Gooooood morning, Detroit! This month, when my alarm went off at 5:30 in the morning (okay, fine, 6—er, 6:30), the sun was streaming over the top of my unfinished bedroom wall, pouring in from the wall of windows in my lofted living room. And I’m that much readier to face the day, the day that now holds 12 hours of sunshine.

All winter long, I was in denial about the Michigan winter, brushing Detroiters off when they warned me of the winter blues and seasonal depression. Only now that it’s not cloudy all the time do I realize how much I hibernated through the cold months. I didn’t realize it at the time, because I found all the ways to have fun during the winter season (the restaurants and bars around the city have great soups and stouts to keep you warm and full). But this will be my first summer in Detroit and I’m excited!

Already over Memorial Day weekend, I spent Monday out on Belle Isle, soaking up the rays and barbecuing on the beach. I’ve never seen so many people on Belle Isle before — and we did a Challenge with Detroit in March. It was wonderful to see a community space full of friends and families, as it was intended to be used.

The Movement Festival that weekend was also packed and featured a total transformation of Hart Plaza. I found nooks and crannies I never knew existed, and barely recognized the spots I usually go laze at with a book or laptop.

This weekend was an ode to the power of community spaces. Summer seems to bring about a vibrancy in Detroit that dims during the winter months. Or so we think.

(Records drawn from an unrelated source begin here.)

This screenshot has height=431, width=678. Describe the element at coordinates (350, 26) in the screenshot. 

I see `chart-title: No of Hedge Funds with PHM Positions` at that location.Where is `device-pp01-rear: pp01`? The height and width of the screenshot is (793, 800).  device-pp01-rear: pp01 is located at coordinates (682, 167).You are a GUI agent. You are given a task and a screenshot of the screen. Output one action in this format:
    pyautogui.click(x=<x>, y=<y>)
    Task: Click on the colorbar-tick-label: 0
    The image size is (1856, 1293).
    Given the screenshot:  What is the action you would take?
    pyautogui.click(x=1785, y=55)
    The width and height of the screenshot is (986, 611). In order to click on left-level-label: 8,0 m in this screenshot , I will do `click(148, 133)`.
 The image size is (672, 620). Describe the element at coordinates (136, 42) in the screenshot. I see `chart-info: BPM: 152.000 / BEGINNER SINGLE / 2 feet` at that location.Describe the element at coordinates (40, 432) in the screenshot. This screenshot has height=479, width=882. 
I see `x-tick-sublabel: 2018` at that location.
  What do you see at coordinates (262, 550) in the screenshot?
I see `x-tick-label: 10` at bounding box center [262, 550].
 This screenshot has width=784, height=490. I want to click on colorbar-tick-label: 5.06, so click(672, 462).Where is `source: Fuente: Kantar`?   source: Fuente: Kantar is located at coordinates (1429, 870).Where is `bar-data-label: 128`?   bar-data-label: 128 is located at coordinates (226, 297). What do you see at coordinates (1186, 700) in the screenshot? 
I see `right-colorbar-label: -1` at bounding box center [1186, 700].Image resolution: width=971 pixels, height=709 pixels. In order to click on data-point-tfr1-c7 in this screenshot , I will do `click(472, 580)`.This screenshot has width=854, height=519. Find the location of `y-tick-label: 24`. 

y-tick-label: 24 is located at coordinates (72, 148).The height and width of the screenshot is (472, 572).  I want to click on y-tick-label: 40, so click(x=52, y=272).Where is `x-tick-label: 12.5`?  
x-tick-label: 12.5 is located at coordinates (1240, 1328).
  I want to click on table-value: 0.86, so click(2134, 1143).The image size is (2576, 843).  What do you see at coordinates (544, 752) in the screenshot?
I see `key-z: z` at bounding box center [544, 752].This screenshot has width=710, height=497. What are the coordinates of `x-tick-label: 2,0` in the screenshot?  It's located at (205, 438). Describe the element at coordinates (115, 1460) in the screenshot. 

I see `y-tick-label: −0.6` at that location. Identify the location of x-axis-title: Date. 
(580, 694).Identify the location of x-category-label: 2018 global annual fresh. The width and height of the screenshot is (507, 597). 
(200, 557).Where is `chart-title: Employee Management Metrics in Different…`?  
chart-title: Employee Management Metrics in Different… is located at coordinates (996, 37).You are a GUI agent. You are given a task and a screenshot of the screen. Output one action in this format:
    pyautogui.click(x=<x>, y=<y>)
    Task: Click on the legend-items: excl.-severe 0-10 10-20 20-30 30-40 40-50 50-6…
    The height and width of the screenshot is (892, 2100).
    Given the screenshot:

It’s not summer that connects Detroiters, but the accessible spaces that come alive during the summer months for the community to enjoy.

A few months ago, I listened to Janette Sadik-Khan talk about transforming empty spaces in New York City to build better community experiences and better cater to pedestrians. Her work is inspiring, because her ideas are attainable. And I think that transformation is slowly happening in Detroit, but we don’t see that progress until the weather is more cooperative.

How can we create more year-round community spaces in our city? Is there a way to bring a touch of summer connectedness to the wintry months where everyone sticks to the comfort of their homes? There were many events in Campus Martius throughout the winter, but they were geared towards those who wanted to be outside or engage in some 21+ fun. There were also many bars and restaurants that held different events. But all of those happenings were costly or inaccessible from many of Detroit’s neighborhoods.

I don’t have an answer — I don’t know Detroit well enough yet to have an answer. But it’s something I’ll think about as I explore Detroit’s community spaces this summer.